Source excerpt |
You did what?! ‘I covered a US election without a smartphone or social media!’

For a 28-year-old hack, covering the US presidential election was like winning the lottery. In any UK or Irish newsroom, this remains the box office assignment. US elections are like no other with the attendant drama and intrigue; a real-life House of Cards.

By Ciaran Byrne

In 2000, I was lucky enough to report on one of the most controversial US elections of all time as George W. Bush edged Al Gore in a bitterly fought, legally fraught contest.

I ploughed through the snow in New Hampshire as the primary season kicked off, travelled to LA for the Democratic Party convention, decamped to Nashville on the night Al Gore first won — and then lost — and finally, popped down to Florida as lawyers from both sides went to war over the result.

Dubya: ‘He’ll never win”

Not for a second did the excited Democrats gathered in the Staples Arena in LA during a hot August week think that Al Gore could possibly lose to a ‘village idiot’ like George W. But lose he did and the rest is history.

What you will do |
1. In the piece on covering the 2000 US election, swap "newsroom" for "editorial office" and write out the stretch from "For a 28-year-old" through "House of Cards." again.
2. Name every place the writer of the election piece traveled to while covering the 2000 race, as listed in the text.
The data after this point is separate material, unrelated to the election piece.

Stored data |
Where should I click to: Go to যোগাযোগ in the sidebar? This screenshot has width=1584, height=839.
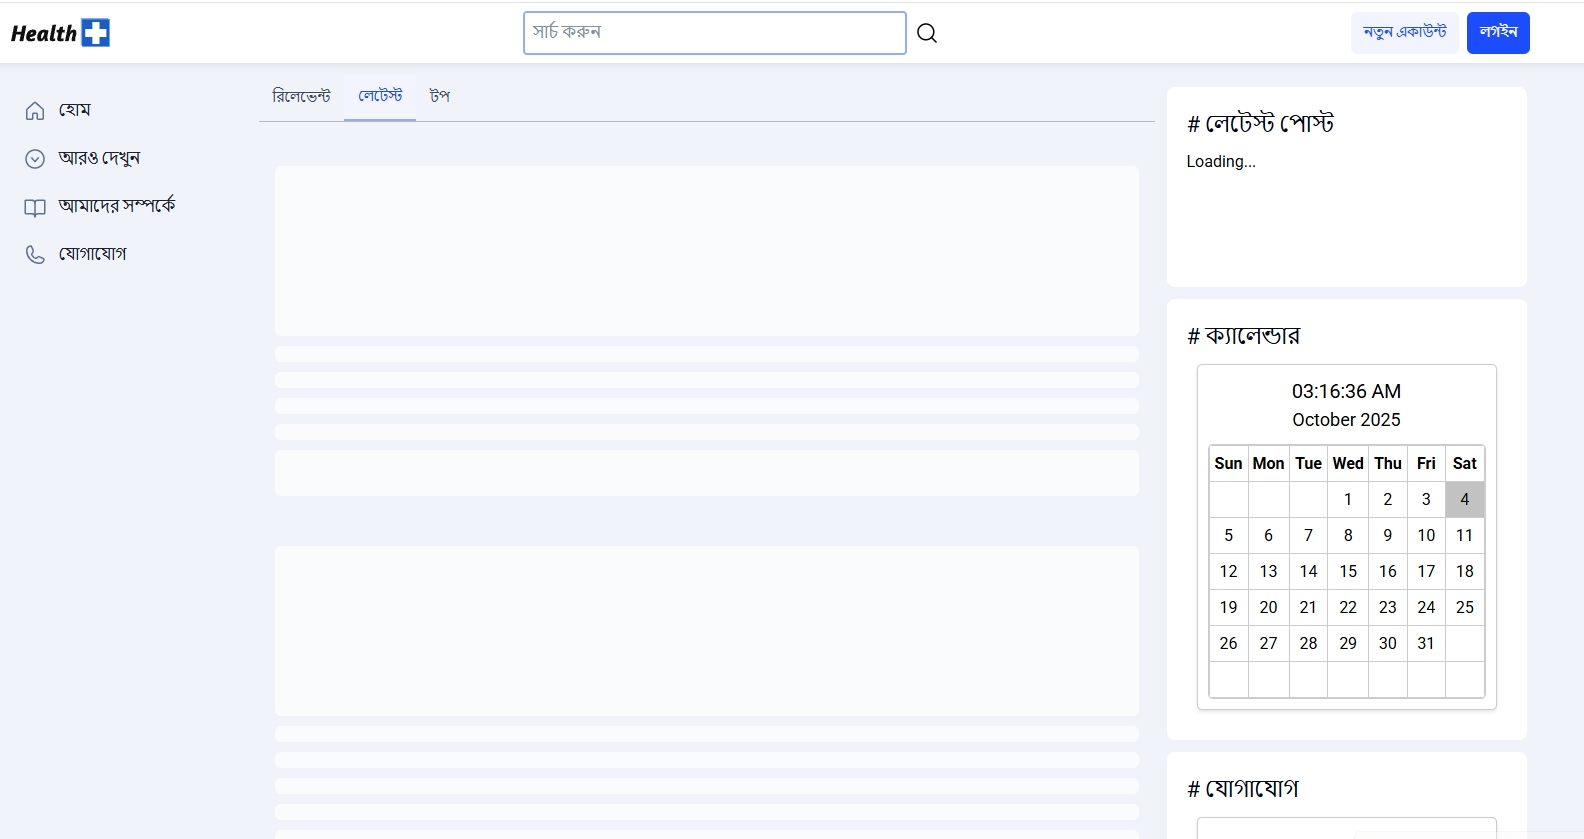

Worked solutions |
1.
For a 28-year-old hack, covering the US presidential election was like winning the lottery. In any UK or Irish editorial office, this remains the box office assignment. US elections are like no other with the attendant drama and intrigue; a real-life House of Cards.

2. New Hampshire, LA, Nashville, Florida